Wo liegt der Fehler im System? Wie ist die Durststrecke erklärbar?

Nach dem zweiten Weltcup-Wochenende des Winters in Zakopane sorgen sich die Skisprungfans hierzulande um die Form der Doppel-Weltmeister Markus Eisenbichler und Karl Geiger. Wie ist die Durststrecke nach überzeugenden Leistungen zu Saisonbeginn erklärbar? Wir haben bei AVIA-Skisprungexperte Gerd Siegmund nachgefragt.


AVIA: Hallo Gerd, ergebnismäßig zeigt die Formkurve bei den deutschen Ski-Adlern ziemlich nach unten. Was bedeutet das mit Blick auf die Heim-WM in Oberstdorf, die in knapp zwei Wochen beginnt?

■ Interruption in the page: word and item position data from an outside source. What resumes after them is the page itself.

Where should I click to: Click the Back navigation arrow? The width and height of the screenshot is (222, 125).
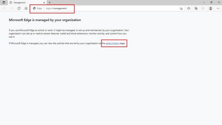[4, 8]
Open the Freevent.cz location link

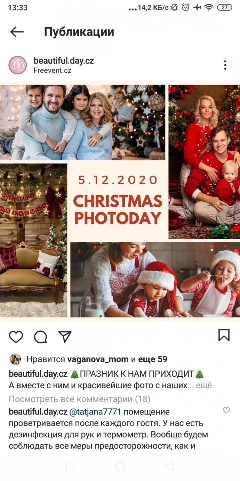[53, 70]
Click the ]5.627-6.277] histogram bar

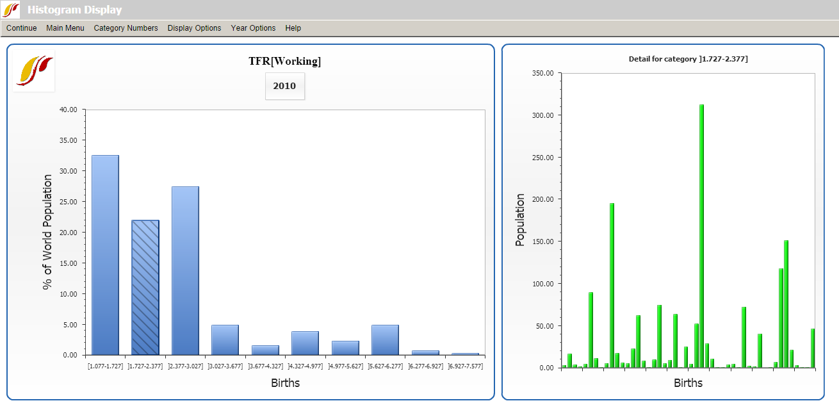[385, 340]
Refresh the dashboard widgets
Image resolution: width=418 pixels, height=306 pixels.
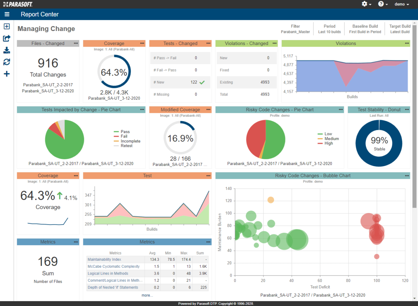click(7, 62)
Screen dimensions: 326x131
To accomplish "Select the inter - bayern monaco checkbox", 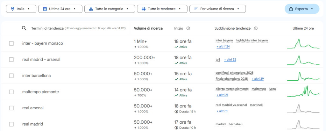I will pos(11,43).
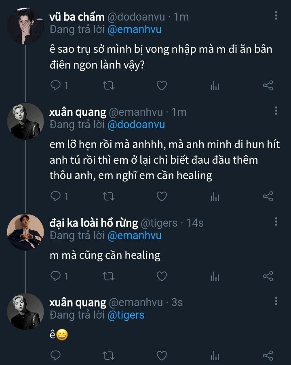Retweet xuân quang's healing tweet
Image resolution: width=291 pixels, height=365 pixels.
pos(109,196)
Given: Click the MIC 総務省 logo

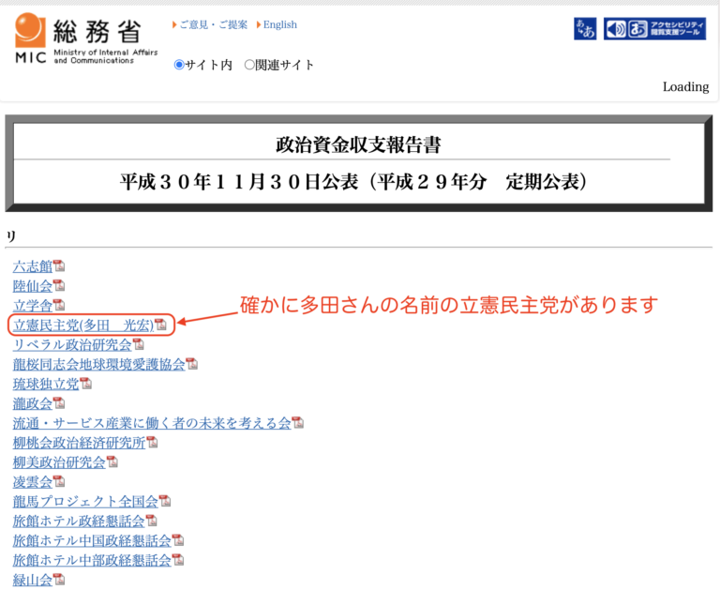Looking at the screenshot, I should click(x=84, y=38).
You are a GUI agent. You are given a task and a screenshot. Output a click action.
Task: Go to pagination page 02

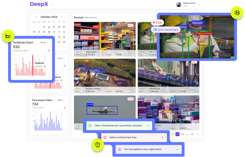(178, 134)
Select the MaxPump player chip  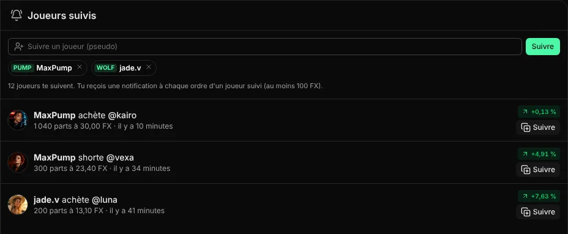click(x=48, y=68)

Gerd Siegmund: Ich würde mal sagen, es herrscht Alarmstufe Rot. Wenn du eines nicht haben willst so kurz vor der WM, dann ist es so ein Wochenende wie das jetzt in Zakopane. Der Bundestrainer und der ganze Trainerstab sind jetzt gefordert, das Richtige zu tun. Es steht noch der Weltcup in Rasnov an. Die kleine Schanze finde ich jetzt gar nicht so schlecht. Ein gutes Ergebnis wäre wichtig für das Selbstverständnis und die Stimmung beim Saisonhöhepunkt. Und ein Karl Geiger hat auf der Normalschanze seine Stärken schon mehrmals bewiesen. 

AVIA: Aber er ist auch Skiflug-Weltmeister geworden, Mitte Dezember war das. Momentan zittert er sich in den zweiten Durchgang. Was ist da los?

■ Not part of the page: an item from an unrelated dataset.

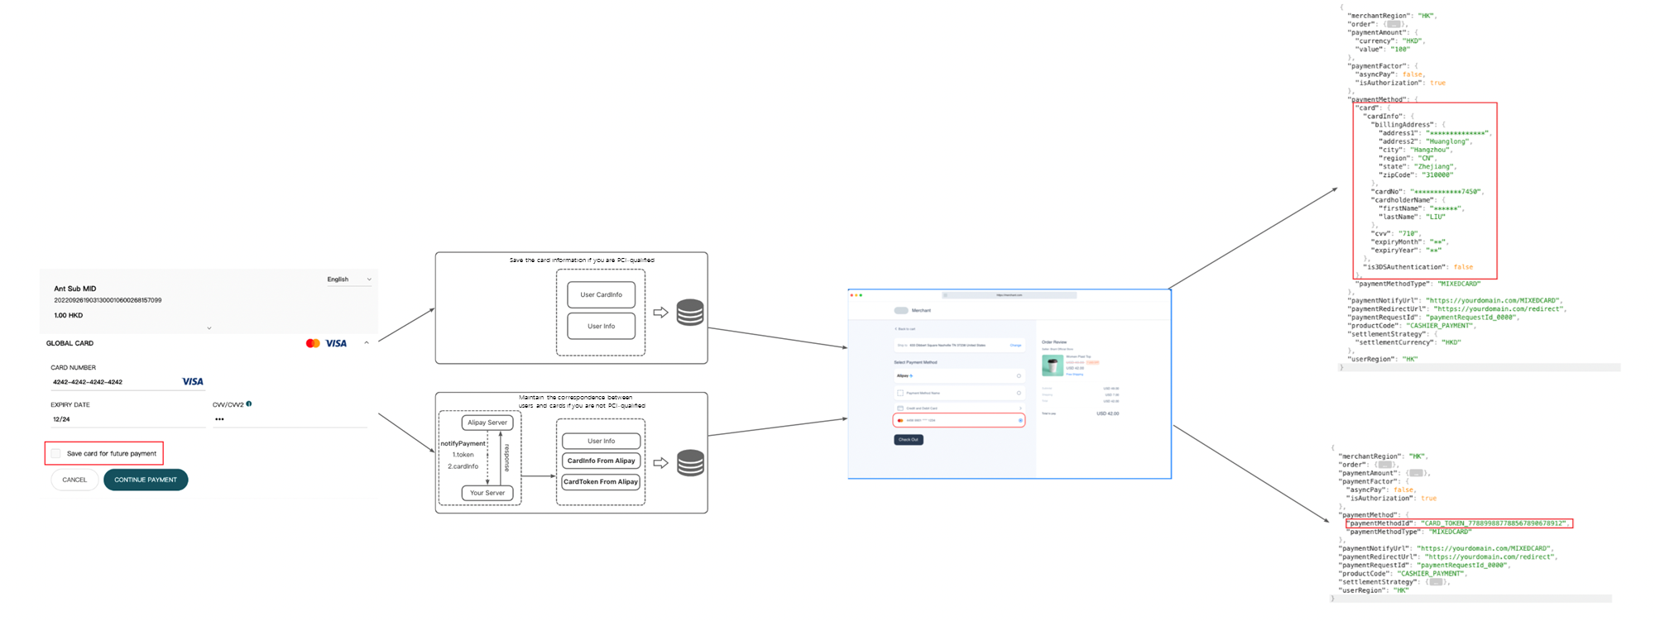Select the Alipay payment radio button
This screenshot has width=1655, height=621.
[1019, 376]
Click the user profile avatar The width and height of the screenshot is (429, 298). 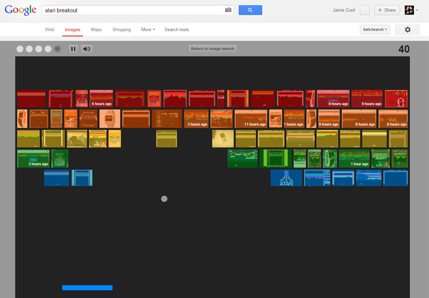point(409,10)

Gerd Siegmund: Bei ihm ist es schwer nachvollziehbar. Ehrlicherweise lässt sich von außen nur mutmaßen, ob es tatsächlich an dem forcierten Krafttraining für die WM liegt, ob sich dadurch die Sitzposition so verändert hat, dass der Impuls beim Absprung und die Drehung in die Vorlage nicht mehr so funktionieren wie am Anfang der Saison. 

AVIA: Am besten wäre, das gehört alles zu einem Bluff, um die Konkurrenz in Oberstdorf zu überraschen…

Gerd Siegmund: Wenn ich bei den Interviews in sein Gesicht schaue, sehe ich eher etwas Ratlosigkeit als die Absicht, die Gegner zu bluffen.

AVIA: Wie schätzt Du Markus Eisenbichler, der in Zakopane als bester DSV-Adler Zwölfter wurde, ein?

Gerd Siegmund: Bei ihm bin ich zuversichtlich: Er hat die Schanze in Zakopane selbst als „Hobel“ bezeichnet. Es kann durchaus sein, dass sich die Charakteristik einer Anlage mehr oder weniger mit einem Sprungstil verträgt. Klar stimmt es auch, wer in Form ist, springt auf jeder Schanze. Markus war aber schon Mitte Januar in Zakopane Achter und stand danach in Willingen oder Klingenthal wieder auf dem Podest. 

AVIA: Im Skispringen kann sich die Lage schnell ändern. Auf was kommt es jetzt aus Deiner Sicht an?

Gerd Siegmund: Ein altbekannter Spruch in der Krise lautet: Ruhe bewahren und Sicherheit ausstrahlen. Das ist natürlich viel leichter gesagt als getan. Aber was bleibt denn Stefan Horngacher, außer vor seinen Jungs herauszustellen, dass sie das Skispringen nicht verlernt haben können. Der Chef und seine Co-Trainer müssen das Positive herausarbeiten, das Selbstvertrauen quasi herbeten. Nach dem Team-Debakel Mitte Januar in Zakopane gab es danach in Lahti auch eine Reaktion.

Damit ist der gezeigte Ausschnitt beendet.